*** Dataset ***
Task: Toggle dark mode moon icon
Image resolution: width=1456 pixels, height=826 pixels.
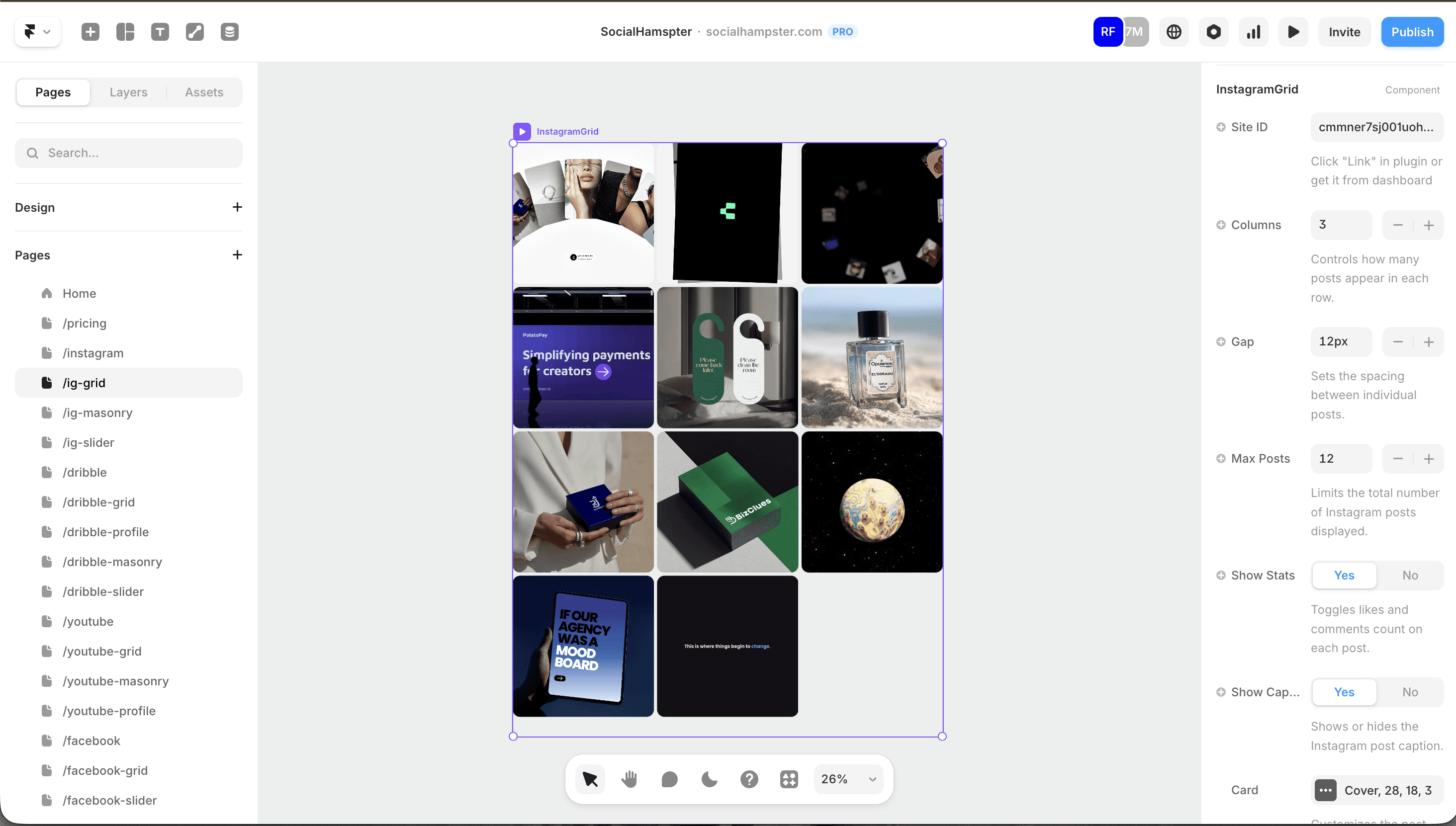Action: point(709,779)
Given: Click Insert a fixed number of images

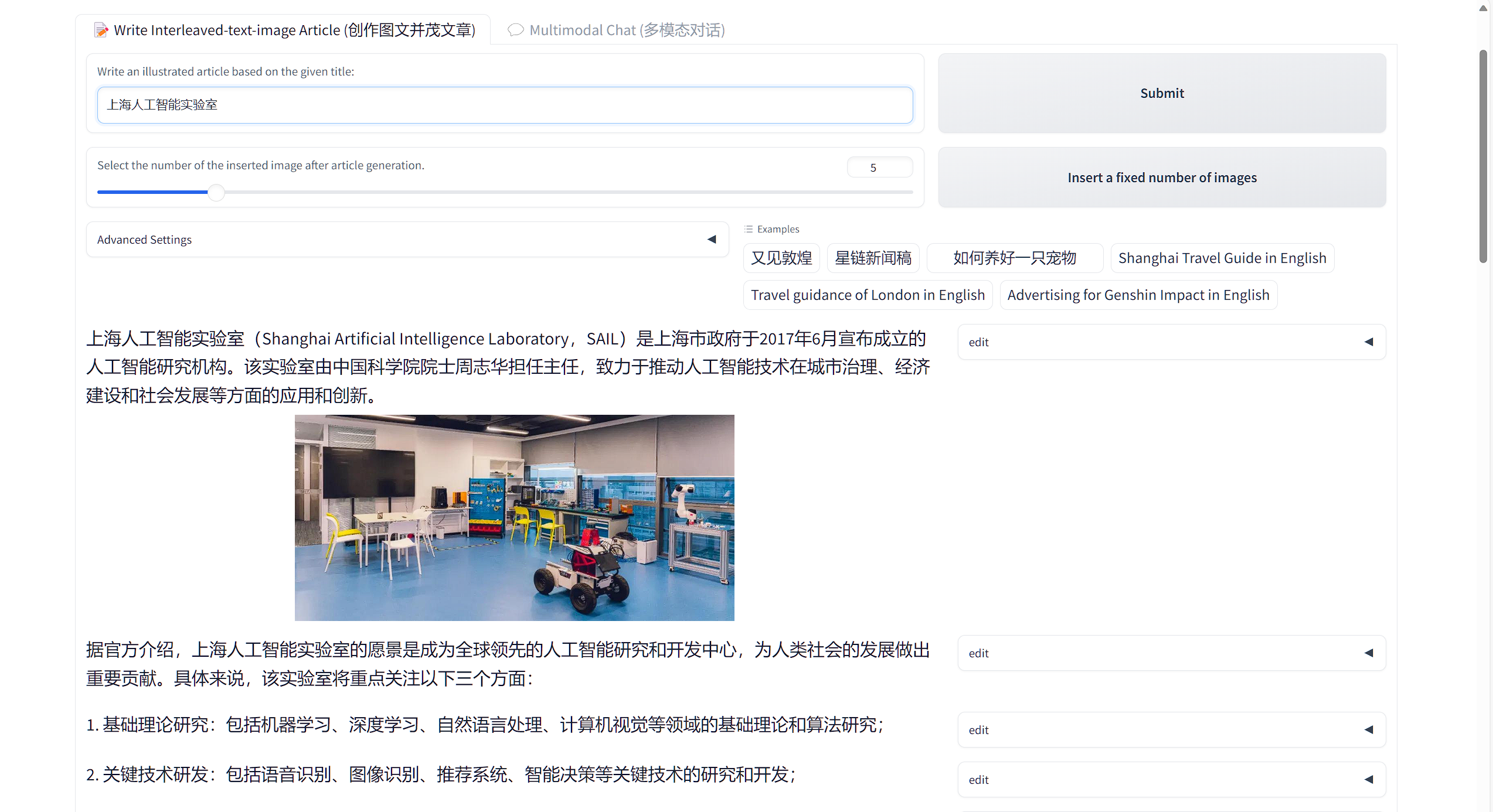Looking at the screenshot, I should click(1162, 178).
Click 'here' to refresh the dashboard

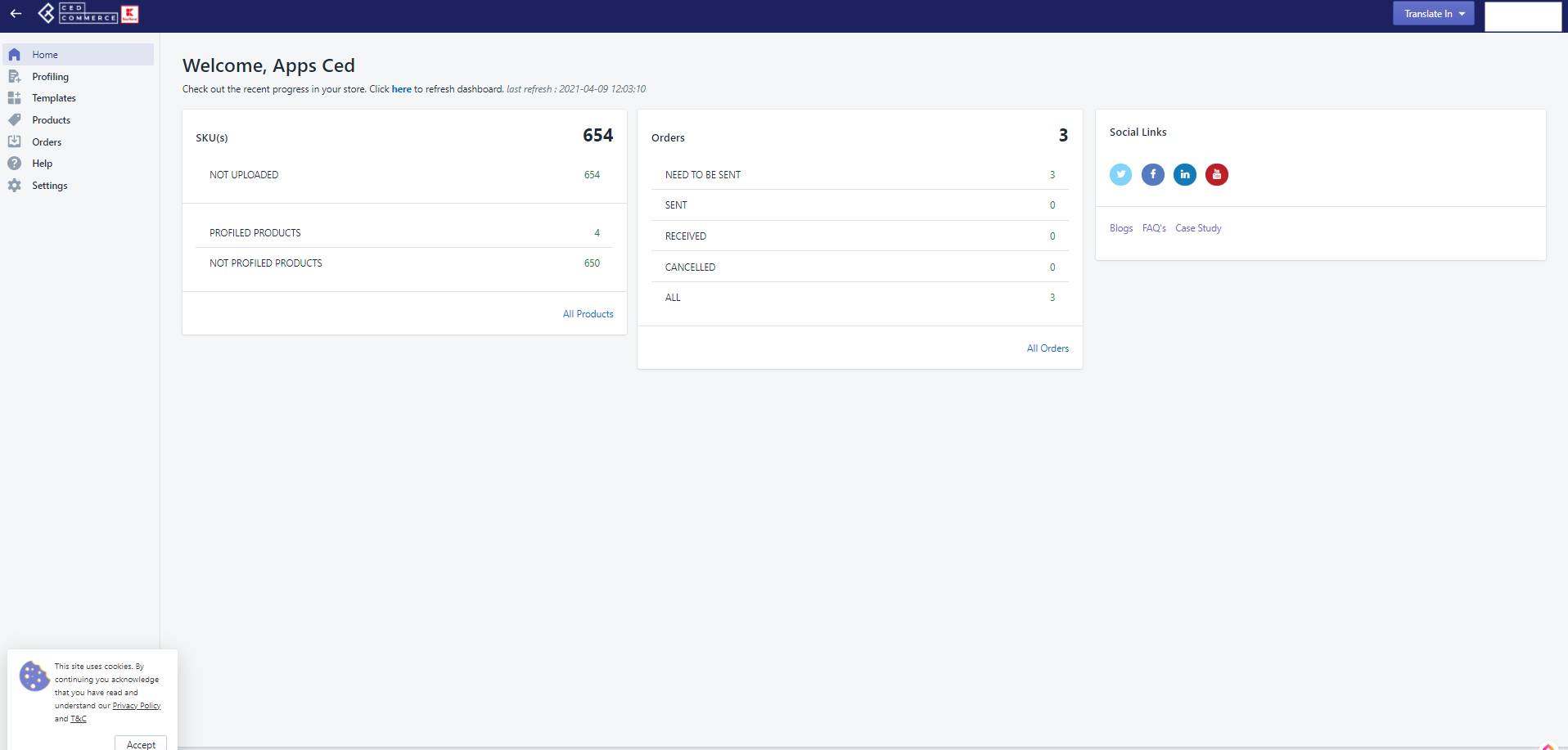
*** End of Dataset ***
▶ _What needs to be done_: Transcribe the listing word for word, but keep its pictures out of the copy.

▶ _Output for this task_:
Task: Toggle dark mode moon icon
Image resolution: width=1456 pixels, height=826 pixels.
Action: point(709,779)
Given: Click Insert a fixed number of images

Looking at the screenshot, I should click(1162, 178).
Click 'here' to refresh the dashboard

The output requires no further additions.